There’s one thing that the subjects of Simon Ennis’s Lunarcy! share besides an all-consuming passion for the moon: the feeling that we’ve somehow missed out on a future that we were promised. Here we are, well into the 21st century, and yet we still can’t take an elevator to the sky and enjoy weekend getaways at a Howard Johnson lunar resort. Instead, our prospects for travel beyond this godforsaken planet have dimmed considerably—hell, we don’t even have jetpacks to get to the mall.
Seeing as NASA is a shell of its Cold War-era self, and even American astronauts have to buy tickets on Russian rockets to get to the International Space Station, the task of building this future is now up to the visionaries we meet in this often wryly comic but very warm-hearted documentary.

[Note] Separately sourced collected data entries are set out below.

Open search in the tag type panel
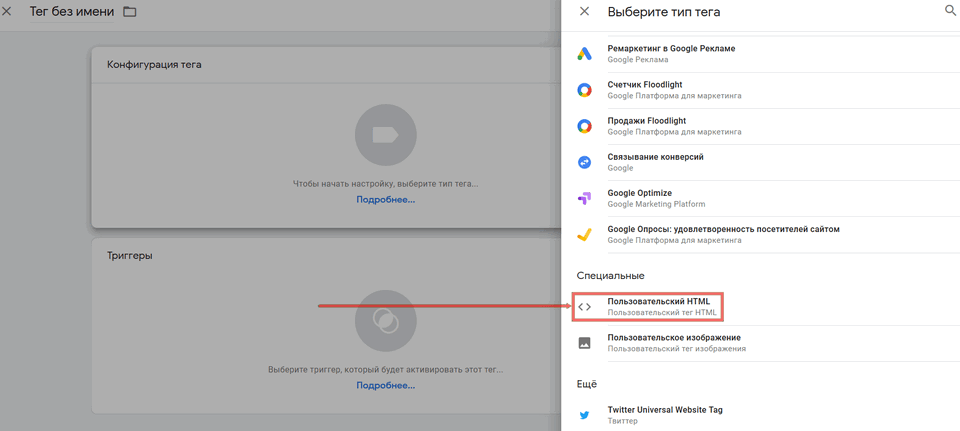 (950, 11)
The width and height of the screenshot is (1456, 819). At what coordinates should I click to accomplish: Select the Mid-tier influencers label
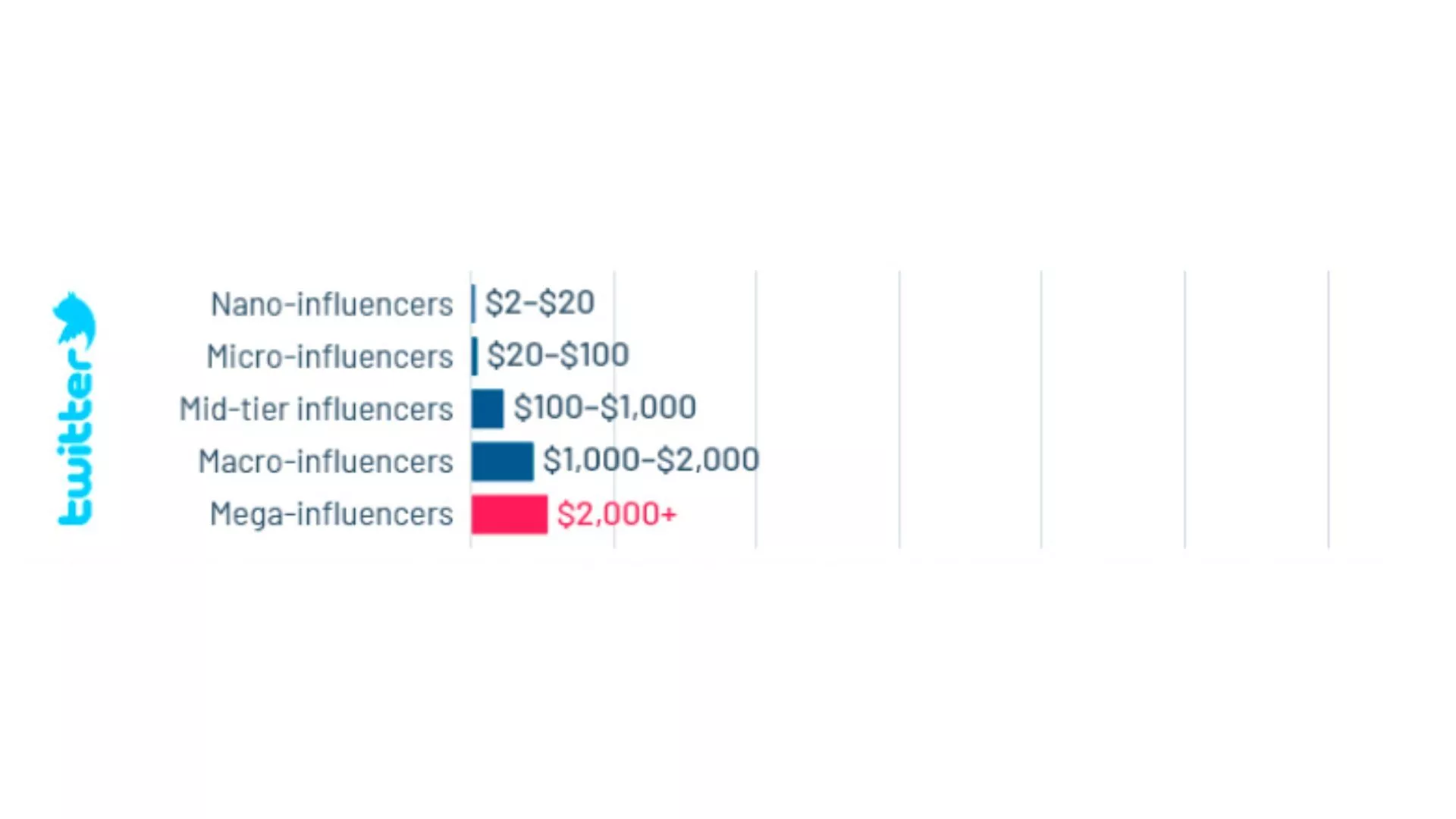(315, 409)
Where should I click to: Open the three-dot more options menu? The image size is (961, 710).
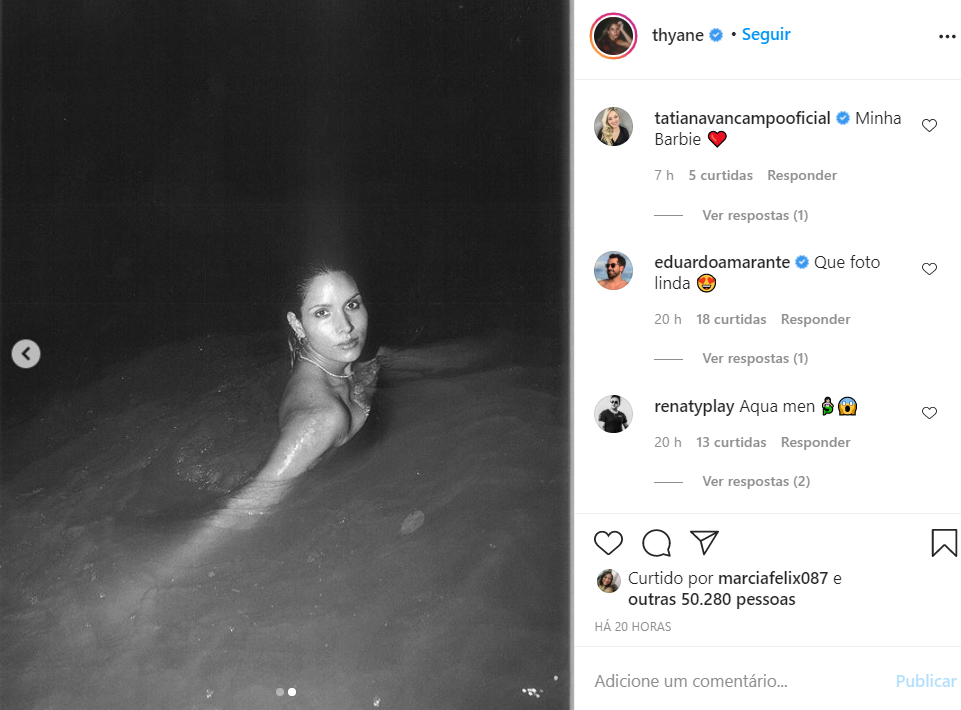click(947, 37)
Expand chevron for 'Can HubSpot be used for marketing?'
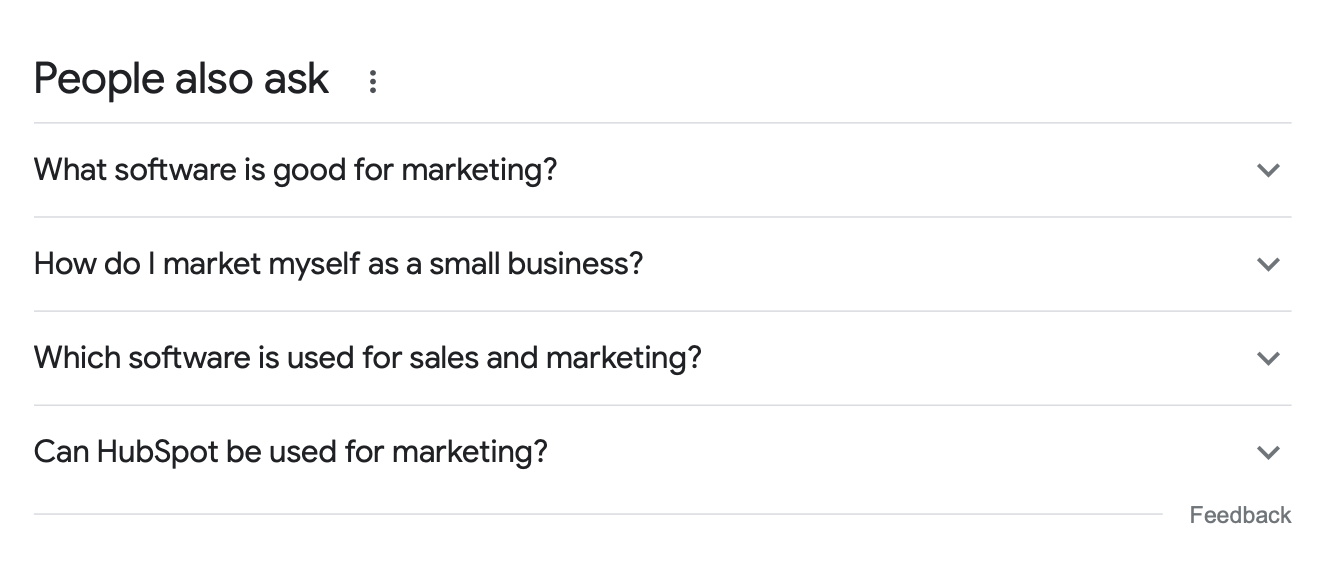 coord(1267,452)

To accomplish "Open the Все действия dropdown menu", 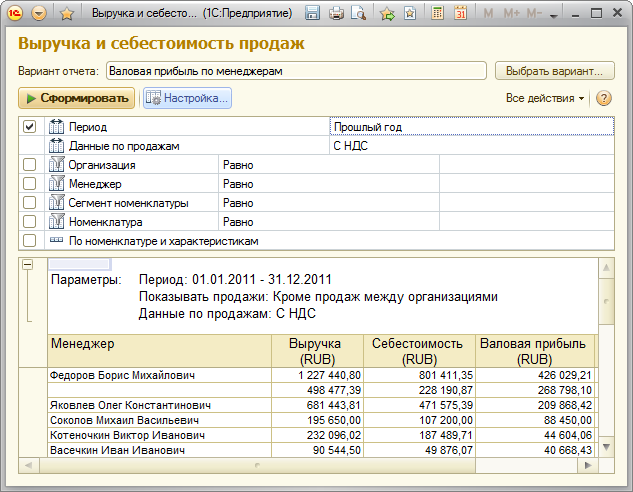I will coord(545,98).
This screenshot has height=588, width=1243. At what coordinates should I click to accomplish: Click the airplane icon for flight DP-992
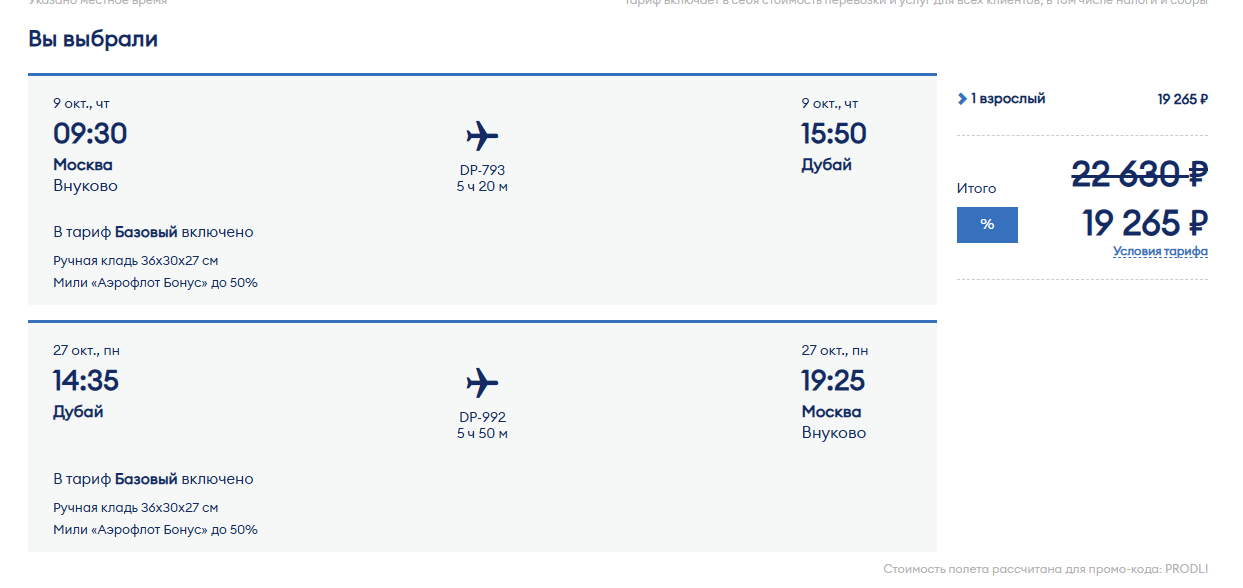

Along with one genuine space traveller (Apollo 12 crew member Alan Bean), the gallery of lunar obsessives includes Dennis Hope, a savvy entrepreneur who’s already sold off vast areas of real estate on the moon, and Christopher Carson, a young man determined to be the first resident of a future colony he calls Luna City. However far-fetched their schemes may initially seem, the rationales behind them—and the enthusiasm with which they’re delivered—are more compelling than you may expect. (For instance, all that land will be tremendously valuable once scientists figure out how to tap the energy potential of the moon’s abundant supply of helium isotopes.)
With its savvy use of archival footage and eagerness to let the film’s subjects reveal themselves at their own pace, Ennis’s first non-fiction effort after the Toronto filmmaker’s underrated 2009 comedy, You Might As Well Live, is reminiscent of Errol Morris’s most light-hearted studies of earthbound eccentrics. Through his portraits of these men and their big dreams, Ennis is able to craft a wider, richer commentary on human aspiration and limitation. That’s no substitute for a holiday on the edge of the Sea of Tranquility, but it’ll do for now.